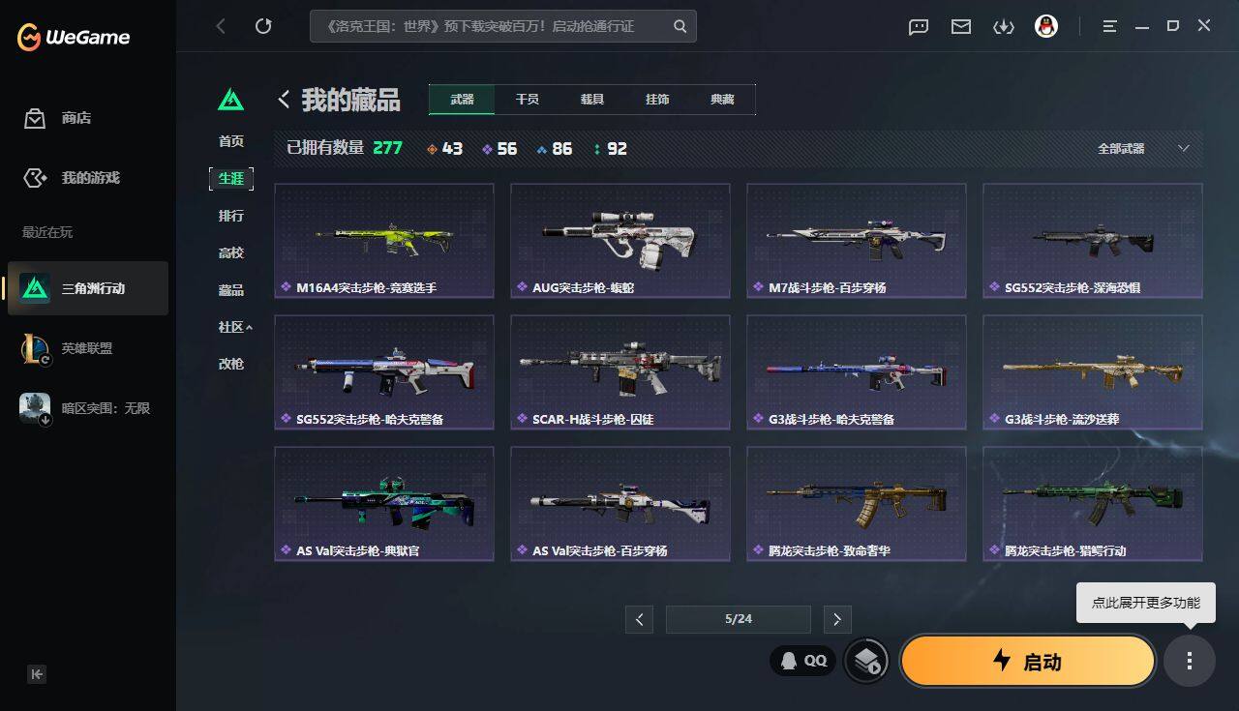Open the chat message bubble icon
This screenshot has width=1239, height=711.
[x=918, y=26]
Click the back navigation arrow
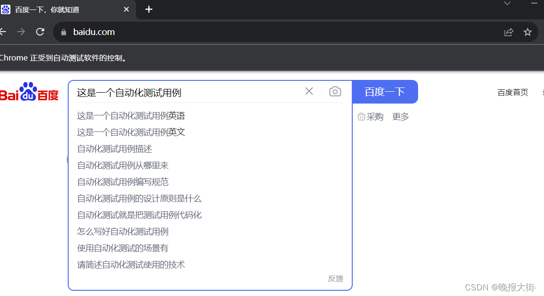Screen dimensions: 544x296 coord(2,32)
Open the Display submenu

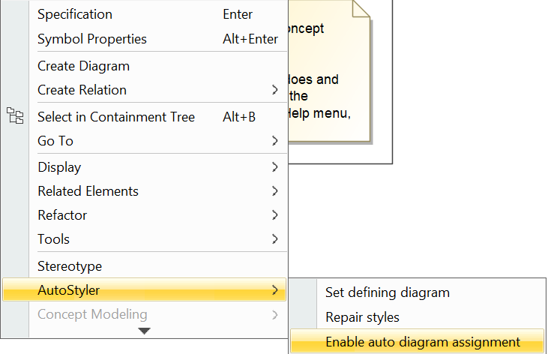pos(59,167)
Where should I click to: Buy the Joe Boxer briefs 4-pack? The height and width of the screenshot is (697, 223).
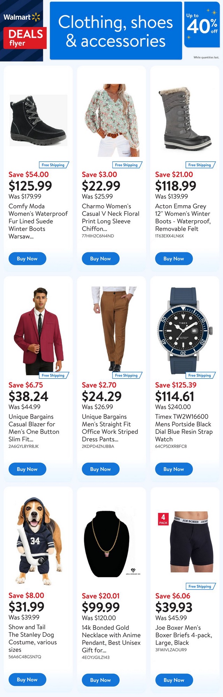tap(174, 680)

==

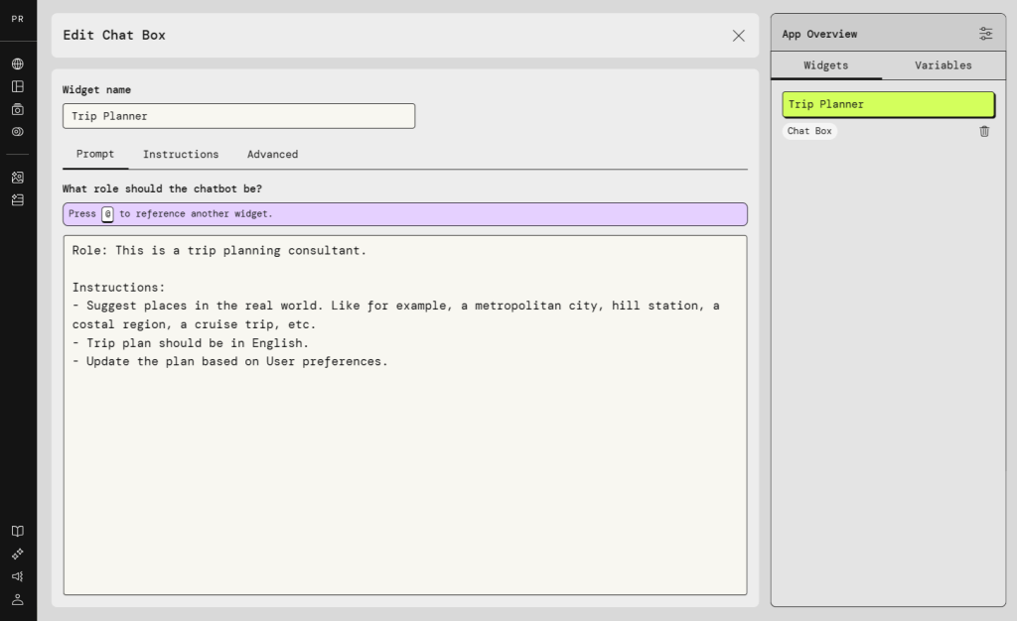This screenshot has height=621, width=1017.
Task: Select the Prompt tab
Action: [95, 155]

*Written exercise*: Rewrite the part that opens with the line containing "Open the chat message bubble icon" and closes with the line containing "tap(174, 680)", substituting "return arrow" for "back navigation arrow" and changing nothing else. Leave the pictures out.

*Expected output*:
Open the chat message bubble icon
This screenshot has width=1239, height=711.
[x=918, y=26]
Click the return arrow
Screen dimensions: 544x296 coord(2,32)
Open the Display submenu

pos(59,167)
Where should I click to: Buy the Joe Boxer briefs 4-pack? The height and width of the screenshot is (697, 223).
tap(174, 680)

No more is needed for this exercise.